Well, for starters, as a general rule I wouldn't call any Yaroze library functions while your stack
is on the D-Cache, which probably rules out a few functions that you want to speed up. Many of the
library functions don't change the stack to the D-Cache, but some do to get extra speed. If your
program is running with a D-Cache stack and you call a library function which resets the stack to
the D-Cache too, your program will crash and burn because the new stack will overwrite the old one.

GsSortObject4 doesn't reset the stack (to my knowledge), but takes as a parameter a 'scratch' area
to use for its intermediate workspace. If you've followed the sample code, you'll see that they use
getScratchAddr(0) for this scratch area, which is a macro that points to the start of the D-Cache.

To be honest, I can't think of any obvious examples where using the D-Cache _as_a_stack_ would bring
you a huge speed increase. But here's 3 reasons:

1) If you're writing a function that uses a lot of local variables (more than the number of
registers available), then those variables will be allocated on the stack (and hence on the
D-Cache), and therefore they'll go a bit faster.
2) If you are doing some major processing on a local array which is less than 1K, then having the
stack on D-Cache will (generally) increase the speed of that function.
3) If you are doing a tree traversal (depth/breadth first, that sort of thing) which involves a lot
of recursive function calls, then having the stack on D-Cache will be faster.
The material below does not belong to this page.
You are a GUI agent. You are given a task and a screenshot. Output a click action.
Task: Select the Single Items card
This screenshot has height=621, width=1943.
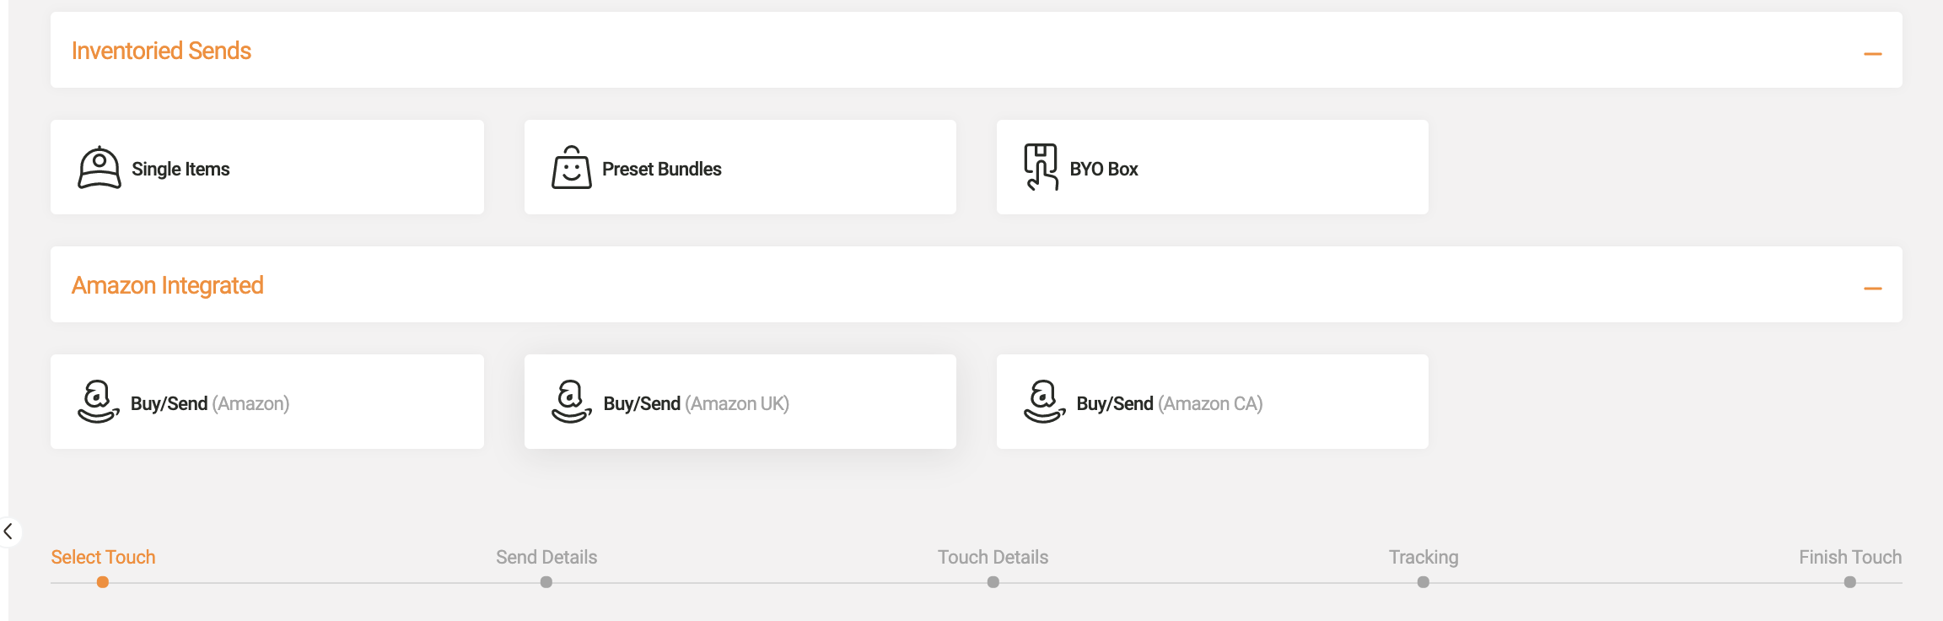[x=267, y=167]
The only proviso is to
make sure that there aren't too many local variables and/or the tree is not too deep, or you'll
overflow the D-Cache!

The D-Cache isn't a true cache in the usual sense of the word. A normal cache will _transparently_
store the most recently used lines of RAM to increase speed. The D-Cache is more like a really fast
area of memory, but it's only 1K long. Thus it's up to the programmer to explicitly load and store
parts of this memory, which is why most people set up their stack on it, because it gives an instant
speed increase to local variable access.

If you want to process a global/static array, it's going to be stored on the heap and so you'll have
to transfer it to D-Cache before you start, and transfer it back after you finish. This transfer
overhead is only worth it if you're going to be accessing each element of the array more than twice.
This is certainly the case if you're doing some image processing (like the flame/water effects).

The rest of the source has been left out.